Umm, no, we don't know exactly what that means, either. But the injury to Tom Brady does have us thinking of what we'll miss this season: the lethal Brady-Randy Moss connection that lit up defenses like Ozzie Guillen talking about his favorite media members. Brady and Moss were the greatest quarterback-receiver combo ever -- at least for one season. Will the pair be back in 2009? How do they compare to other great duos? What about fantastic duos from other sports? OK, we're rambling. Just read the lists.

Quarterbacks and Receivers

Tom Brady and Randy Moss, Patriots
For one season, it was like Shakespeare writing with Marlowe, Einstein collaborating with Da Vinci, Hilton acting alongside Simpson. The two combined for a record 23 touchdown passes in the regular season, including seven of 35 yards or more. It was the greatest fantasy combo ever. Oh, the Patriots were pretty great as well.

Manning Harrison

AP Photo/Tom Strattman

After an injury-plagued 2007, does Marvin Harrison have anything left his tank?

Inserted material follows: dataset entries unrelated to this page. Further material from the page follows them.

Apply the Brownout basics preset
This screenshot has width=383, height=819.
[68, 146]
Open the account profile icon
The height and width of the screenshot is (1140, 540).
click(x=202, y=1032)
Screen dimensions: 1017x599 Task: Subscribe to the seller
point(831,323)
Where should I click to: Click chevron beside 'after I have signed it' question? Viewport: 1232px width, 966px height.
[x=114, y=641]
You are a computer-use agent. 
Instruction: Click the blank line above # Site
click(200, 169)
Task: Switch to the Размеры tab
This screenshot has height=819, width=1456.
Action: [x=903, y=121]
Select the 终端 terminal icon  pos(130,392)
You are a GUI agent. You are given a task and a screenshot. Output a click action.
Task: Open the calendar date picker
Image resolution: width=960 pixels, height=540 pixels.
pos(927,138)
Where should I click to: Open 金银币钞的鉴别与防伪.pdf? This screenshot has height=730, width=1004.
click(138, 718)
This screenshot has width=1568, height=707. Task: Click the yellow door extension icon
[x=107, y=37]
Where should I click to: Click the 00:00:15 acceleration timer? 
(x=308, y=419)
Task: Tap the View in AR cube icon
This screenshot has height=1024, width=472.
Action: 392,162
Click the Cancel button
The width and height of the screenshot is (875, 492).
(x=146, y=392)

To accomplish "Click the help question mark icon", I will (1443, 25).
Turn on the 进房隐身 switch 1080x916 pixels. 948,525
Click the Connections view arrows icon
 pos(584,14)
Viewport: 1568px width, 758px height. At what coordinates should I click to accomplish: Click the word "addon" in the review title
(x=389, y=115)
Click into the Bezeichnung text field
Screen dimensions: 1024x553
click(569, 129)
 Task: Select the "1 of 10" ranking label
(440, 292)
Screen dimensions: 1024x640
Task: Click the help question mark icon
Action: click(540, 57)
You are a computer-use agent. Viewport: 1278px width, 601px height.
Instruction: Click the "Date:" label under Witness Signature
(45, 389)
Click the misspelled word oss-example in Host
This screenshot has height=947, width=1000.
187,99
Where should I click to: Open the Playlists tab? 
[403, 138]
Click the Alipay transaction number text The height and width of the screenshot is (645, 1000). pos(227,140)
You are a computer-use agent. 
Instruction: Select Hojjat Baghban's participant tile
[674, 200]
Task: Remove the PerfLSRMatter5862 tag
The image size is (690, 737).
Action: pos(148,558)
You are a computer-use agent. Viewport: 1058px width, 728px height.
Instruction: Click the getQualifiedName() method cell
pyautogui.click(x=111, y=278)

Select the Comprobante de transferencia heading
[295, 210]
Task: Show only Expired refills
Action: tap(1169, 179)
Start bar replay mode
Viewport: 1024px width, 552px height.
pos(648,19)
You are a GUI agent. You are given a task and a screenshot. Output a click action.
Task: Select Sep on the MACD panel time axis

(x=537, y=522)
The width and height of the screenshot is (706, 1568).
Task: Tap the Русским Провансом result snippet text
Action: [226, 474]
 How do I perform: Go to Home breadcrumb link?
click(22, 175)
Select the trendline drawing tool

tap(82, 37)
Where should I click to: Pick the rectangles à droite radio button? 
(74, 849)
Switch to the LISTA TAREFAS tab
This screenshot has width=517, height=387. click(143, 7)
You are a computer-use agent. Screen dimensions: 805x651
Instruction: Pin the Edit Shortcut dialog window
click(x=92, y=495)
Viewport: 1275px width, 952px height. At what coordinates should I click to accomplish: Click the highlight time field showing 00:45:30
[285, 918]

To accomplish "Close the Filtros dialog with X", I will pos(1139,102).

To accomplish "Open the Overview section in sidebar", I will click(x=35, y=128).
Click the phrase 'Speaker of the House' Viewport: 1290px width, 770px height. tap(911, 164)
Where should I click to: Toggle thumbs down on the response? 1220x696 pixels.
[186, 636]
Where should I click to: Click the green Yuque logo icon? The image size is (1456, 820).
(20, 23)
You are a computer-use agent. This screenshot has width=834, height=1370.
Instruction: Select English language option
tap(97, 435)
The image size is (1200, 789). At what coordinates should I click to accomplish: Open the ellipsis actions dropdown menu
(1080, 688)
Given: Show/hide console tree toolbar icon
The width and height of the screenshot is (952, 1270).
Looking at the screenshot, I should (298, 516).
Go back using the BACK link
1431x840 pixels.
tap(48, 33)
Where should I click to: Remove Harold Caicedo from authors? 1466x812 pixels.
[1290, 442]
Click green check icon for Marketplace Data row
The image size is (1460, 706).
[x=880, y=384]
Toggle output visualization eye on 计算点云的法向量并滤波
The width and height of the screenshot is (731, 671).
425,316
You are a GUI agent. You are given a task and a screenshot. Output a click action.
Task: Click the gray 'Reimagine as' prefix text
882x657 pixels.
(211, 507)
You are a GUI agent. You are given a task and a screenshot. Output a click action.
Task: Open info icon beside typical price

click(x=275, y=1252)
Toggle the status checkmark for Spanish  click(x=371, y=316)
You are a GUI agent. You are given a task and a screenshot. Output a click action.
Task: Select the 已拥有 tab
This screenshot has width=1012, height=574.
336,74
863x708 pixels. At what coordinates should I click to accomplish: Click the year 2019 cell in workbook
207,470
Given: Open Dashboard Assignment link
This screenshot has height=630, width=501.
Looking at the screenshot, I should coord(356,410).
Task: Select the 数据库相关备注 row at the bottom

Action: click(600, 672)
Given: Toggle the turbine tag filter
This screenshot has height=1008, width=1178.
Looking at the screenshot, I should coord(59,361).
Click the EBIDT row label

Peyton Manning and Marvin Harrison, Colts
The two have combined for 107 touchdowns, the most of any QB-WR combo. The top five:

1. Manning/Harrison, Colts, 107
2. Steve Young/Jerry Rice, 49ers, 85
3. Dan Marino/Mark Clayton, Dolphins, 79
4. Jim Kelly/Andre Reed, Bills, 65
5. John Unitas/Raymond Berry, Colts, 63

Not listed: Joey Harrington to Charles Rogers.

Steve Young and Jerry Rice, 49ers
One big difference between Rice and Harrison: While Harrison topped 100 receptions four consecutive seasons from 1999 to 2002, he's never averaged at least 15 yards per catch; Rice did so nine times (and also reached 100 catches four times).

And where, you ask, are Joe Montana and Rice? They combined for 55 touchdown passes.

Jim Kelly and Andre Reed, Bills
Despite seven Pro Bowl appearances and ranking fifth all-time in catches and eighth in yards, Reed has yet to make the Hall of Fame. Should he be in? He never led the league in any category and reached 10 TD catches in a season just once. He finished in the top four in catches, yards or TD catches just once (second in catches in 1989). He was more consistent than dominant.


Brady and Moss? Manning and Marvin? Jerry Rice and Young ... or Montana? Vote for the best combinations in different sports.

Poll page: Best duos

John Unitas and Raymond Berry, Colts
This Colts pair was lethal in a less passing-friendly era. Berry led the NFL three times in catches and yards and twice in touchdowns. In 1960, he caught 74 passes for 1,298 yards in a 12-game schedule -- that's 99 catches and 1,731 yards over 16 games. Even more impressive, only three other receivers even topped 50 catches that year.

1-2 Starting Pitching Combos

Randy Johnson and Curt Schilling, Diamondbacks
The two were together three-plus seasons, finished first and second in the Cy Young voting in 2001 and '02 and carried Arizona to the 2001 World Series title, sharing MVP honors. Most importantly, they refused to cavort with Mystique and Aura.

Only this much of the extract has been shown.